Quoted passage.
*** Block opens ***
Posts Tagged ‘Sylvie Garoche’
Any Heaven for the terminally sick? What goes in the Palliative health care facilities?
Posted by: adonis49 on: March 23, 2021
Heavenly haven for terminally sick
Posted on March 17, 2010
Are you afraid of regular hospitals? You should be.
These centers of health care where a patient is a corps to be operated upon and dispatched quickly to make room for other patients.
Palliative health care facilities are the opposite of regular hospitals for the terminally ill: the patient is the center of attention; pain and suffering is the target of treatments. The goal is the dignity of the patient to die as comfortably as feasible.
Palliative facilities welcome the brave incurable patient who opted for stopgap measures on relentless treatments and experimentation of protocols: he decided to take charge of his destiny and dying peacefully.
Usually, palliative facilities are associated with mobile network of medical groups managing terminally ill person in their residences.
These kinds of network medical care units are constituted of representatives of physicians, nurses, psychologists, and administrators working as a group to catering for the well being of the patient who decided to spend most of his dying days at home.
The team notes down the patient’s needs and wishes, tends to the financial, clinical, health insurance, psychological, and social demands and regulations related to the patient; and it can be contacted 24 hours 7 days a week for feedback and critical moments.
The first meeting is done in the presence of the treating or family physician that must agree with the team and also be part of the association. They cooperate for the kinds of treatments, medicines, approaches, and methods.
The mobile team does not deliver medical care but coordinate with health insurance, the appropriate specialized physicians, nurses, and pharmacies ready to rush on call for emergency needs of the patient.
The patient is the center of the activities in the team system; the patient can stay at home as long as his health conditions permit.
For example, when the person is in terrible pain then the wife or a member of the family can call at 2 am, say what was given to the patient so far, and the mobile team would give the proper feedback of what to do next or just pay an emergency visit.
*** Block closes ***
Entries shown.
*** Block opens ***
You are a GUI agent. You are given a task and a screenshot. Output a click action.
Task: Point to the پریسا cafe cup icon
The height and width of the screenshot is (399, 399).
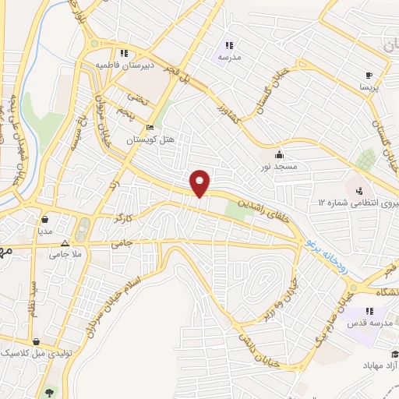pyautogui.click(x=369, y=76)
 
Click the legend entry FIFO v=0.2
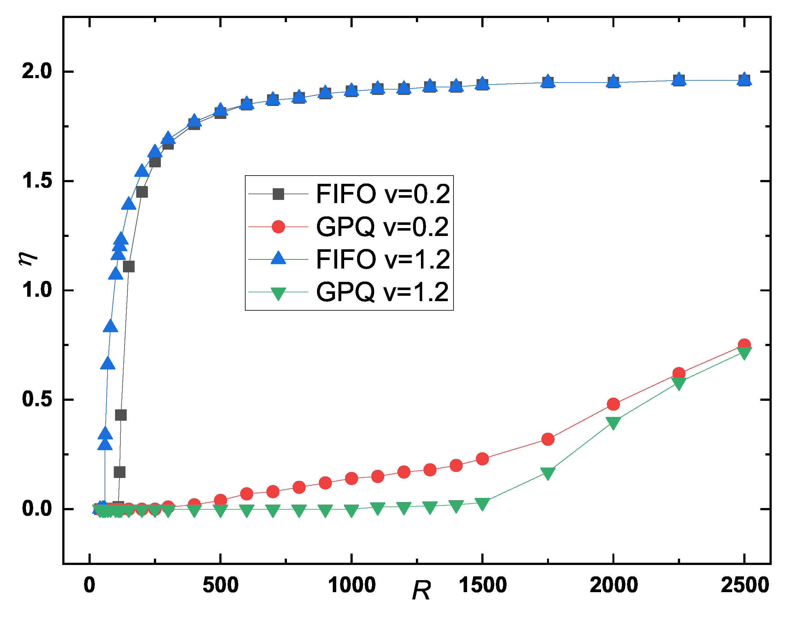click(x=382, y=194)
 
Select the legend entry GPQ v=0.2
click(x=382, y=227)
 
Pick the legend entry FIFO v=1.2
click(x=382, y=259)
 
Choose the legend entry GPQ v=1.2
click(x=382, y=292)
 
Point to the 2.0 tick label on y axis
click(x=37, y=71)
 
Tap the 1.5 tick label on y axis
click(x=37, y=180)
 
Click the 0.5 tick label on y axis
click(x=37, y=399)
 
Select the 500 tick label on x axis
click(x=221, y=585)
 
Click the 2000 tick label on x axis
click(x=613, y=585)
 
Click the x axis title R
click(x=421, y=591)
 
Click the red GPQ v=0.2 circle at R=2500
click(x=744, y=345)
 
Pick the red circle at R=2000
click(x=613, y=404)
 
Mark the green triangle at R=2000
click(x=613, y=423)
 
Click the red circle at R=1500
click(x=482, y=459)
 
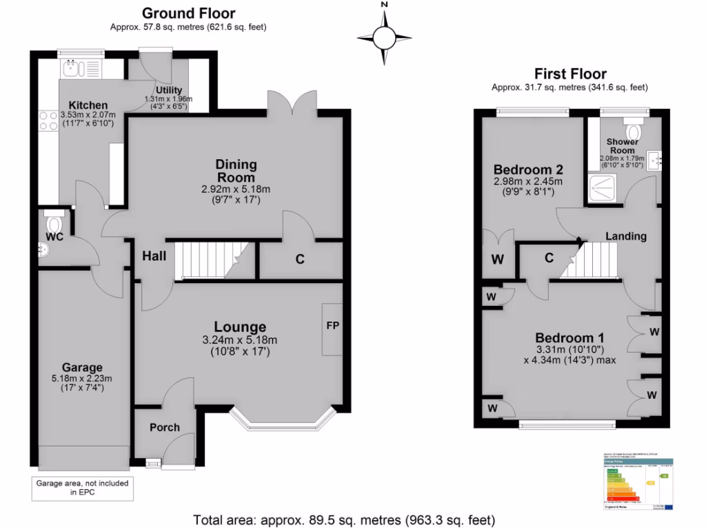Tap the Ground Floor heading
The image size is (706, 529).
[x=188, y=13]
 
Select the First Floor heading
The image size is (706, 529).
[x=570, y=74]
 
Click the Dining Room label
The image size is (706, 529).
[x=236, y=171]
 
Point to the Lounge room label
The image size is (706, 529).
[x=239, y=326]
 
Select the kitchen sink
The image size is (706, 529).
[x=72, y=68]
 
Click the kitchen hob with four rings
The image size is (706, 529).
[x=48, y=121]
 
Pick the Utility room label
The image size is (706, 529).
[x=169, y=90]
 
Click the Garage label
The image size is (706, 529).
[x=82, y=367]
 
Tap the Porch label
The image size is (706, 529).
[x=165, y=427]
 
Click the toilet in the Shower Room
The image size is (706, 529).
[x=632, y=129]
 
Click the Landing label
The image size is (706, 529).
[x=625, y=236]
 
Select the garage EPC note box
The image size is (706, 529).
[x=82, y=488]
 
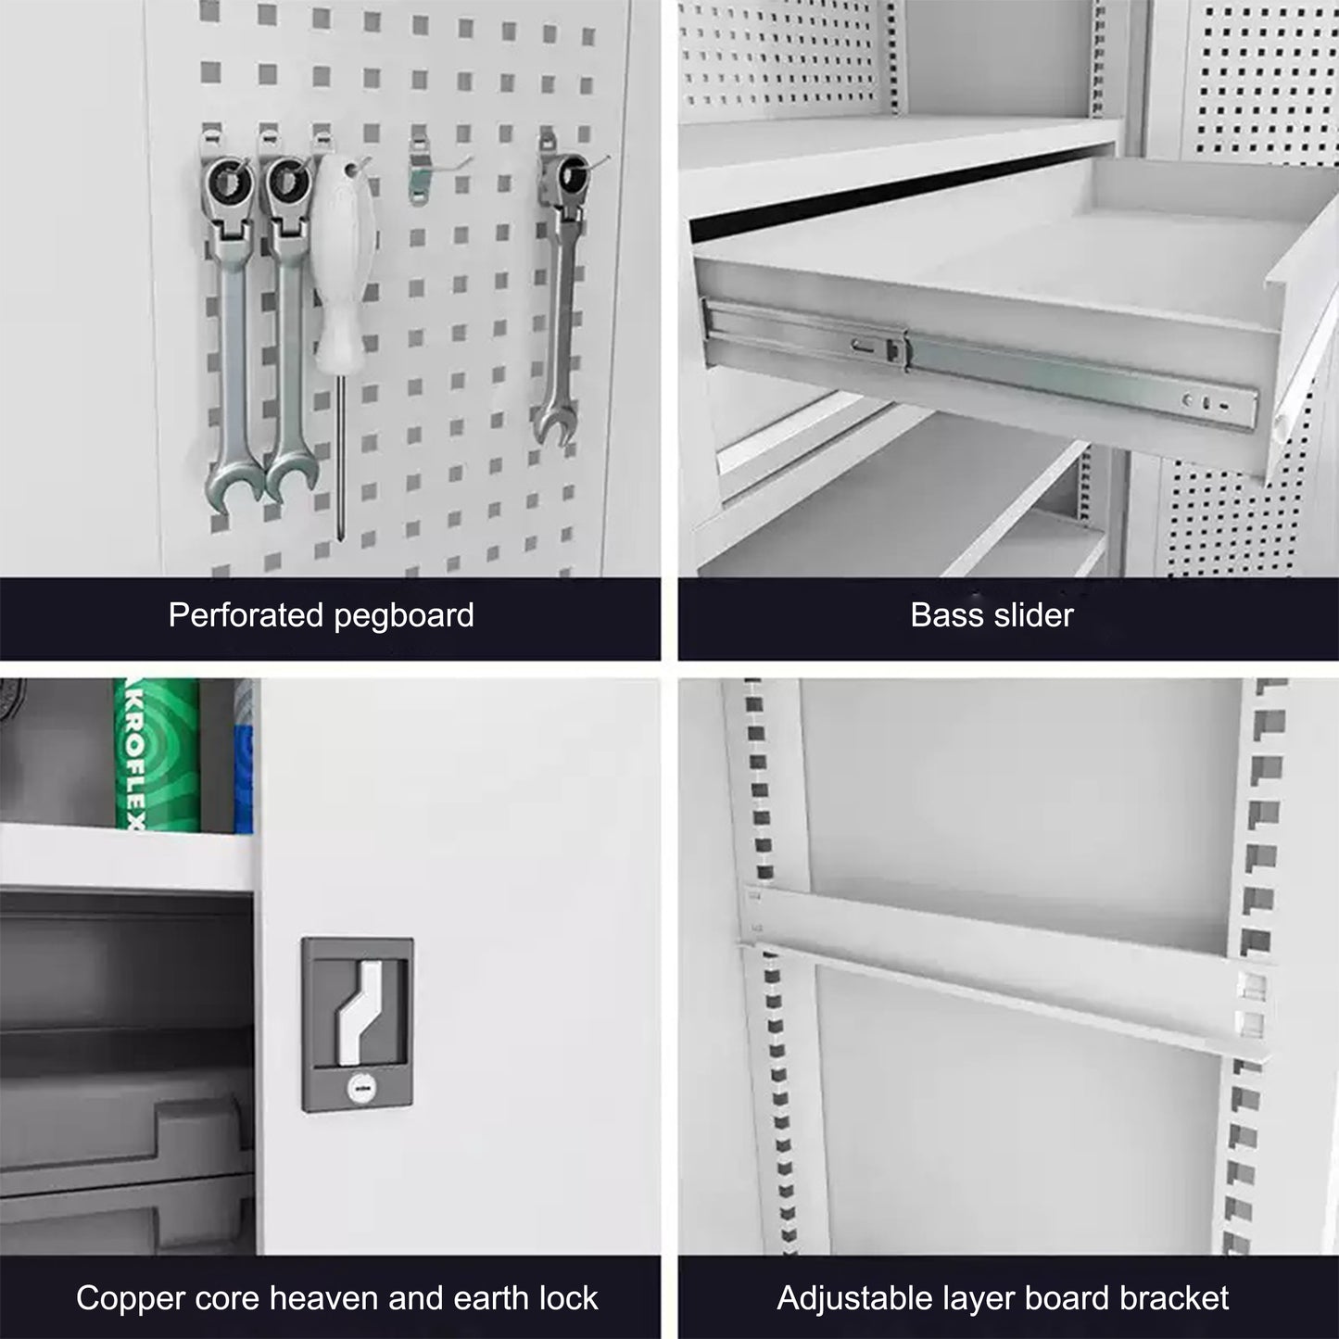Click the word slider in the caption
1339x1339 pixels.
[1031, 615]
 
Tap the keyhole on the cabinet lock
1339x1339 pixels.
[358, 1090]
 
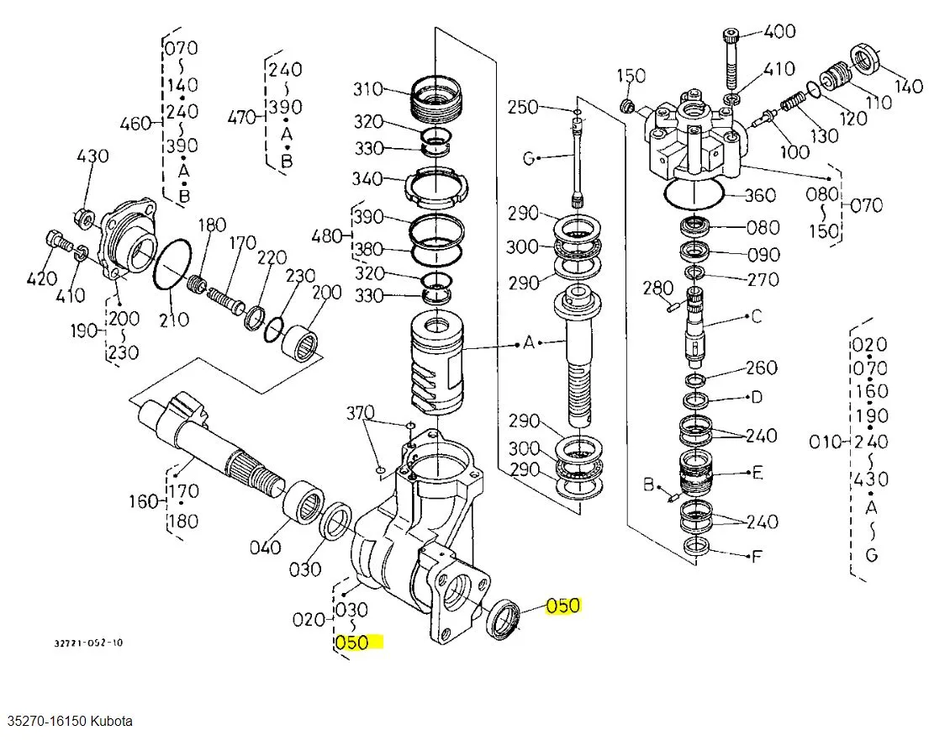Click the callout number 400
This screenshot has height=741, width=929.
pos(779,31)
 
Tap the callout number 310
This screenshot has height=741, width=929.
pos(368,89)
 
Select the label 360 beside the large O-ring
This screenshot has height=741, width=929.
pos(760,195)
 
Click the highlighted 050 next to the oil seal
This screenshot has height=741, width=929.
pos(563,606)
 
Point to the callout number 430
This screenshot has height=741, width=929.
pos(93,156)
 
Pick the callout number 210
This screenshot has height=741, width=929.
pos(174,320)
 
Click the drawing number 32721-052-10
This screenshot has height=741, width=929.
pos(89,643)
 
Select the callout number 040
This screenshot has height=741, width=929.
pos(265,548)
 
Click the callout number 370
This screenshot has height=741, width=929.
pos(360,412)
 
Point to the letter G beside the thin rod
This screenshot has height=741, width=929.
pos(529,158)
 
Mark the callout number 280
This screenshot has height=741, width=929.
pos(658,288)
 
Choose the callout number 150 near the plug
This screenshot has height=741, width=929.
pos(631,76)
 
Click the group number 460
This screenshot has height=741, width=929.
pos(135,124)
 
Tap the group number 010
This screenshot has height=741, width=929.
pos(826,442)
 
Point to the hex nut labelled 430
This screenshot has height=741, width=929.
pos(85,220)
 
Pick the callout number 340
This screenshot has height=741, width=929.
pos(367,178)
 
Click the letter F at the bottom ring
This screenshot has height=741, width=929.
pos(757,556)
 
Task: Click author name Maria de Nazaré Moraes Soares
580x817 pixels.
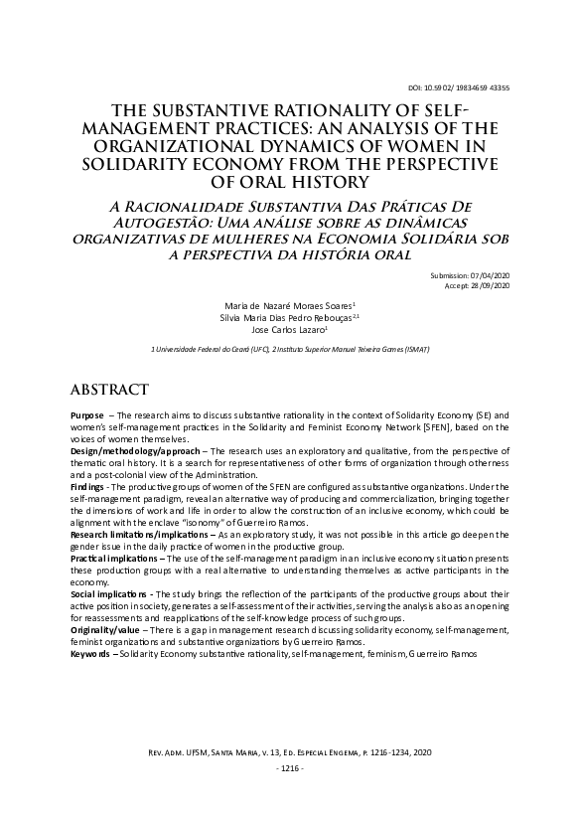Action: tap(282, 304)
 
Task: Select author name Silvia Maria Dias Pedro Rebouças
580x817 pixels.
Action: tap(282, 317)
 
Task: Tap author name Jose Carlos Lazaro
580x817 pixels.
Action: tap(283, 330)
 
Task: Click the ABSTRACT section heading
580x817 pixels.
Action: tap(109, 388)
*** Block closes ***
What the task requires.
In the post on palliative care, when can the mobile team be contacted?

Solved problem.
24 hours a day, 7 days a week.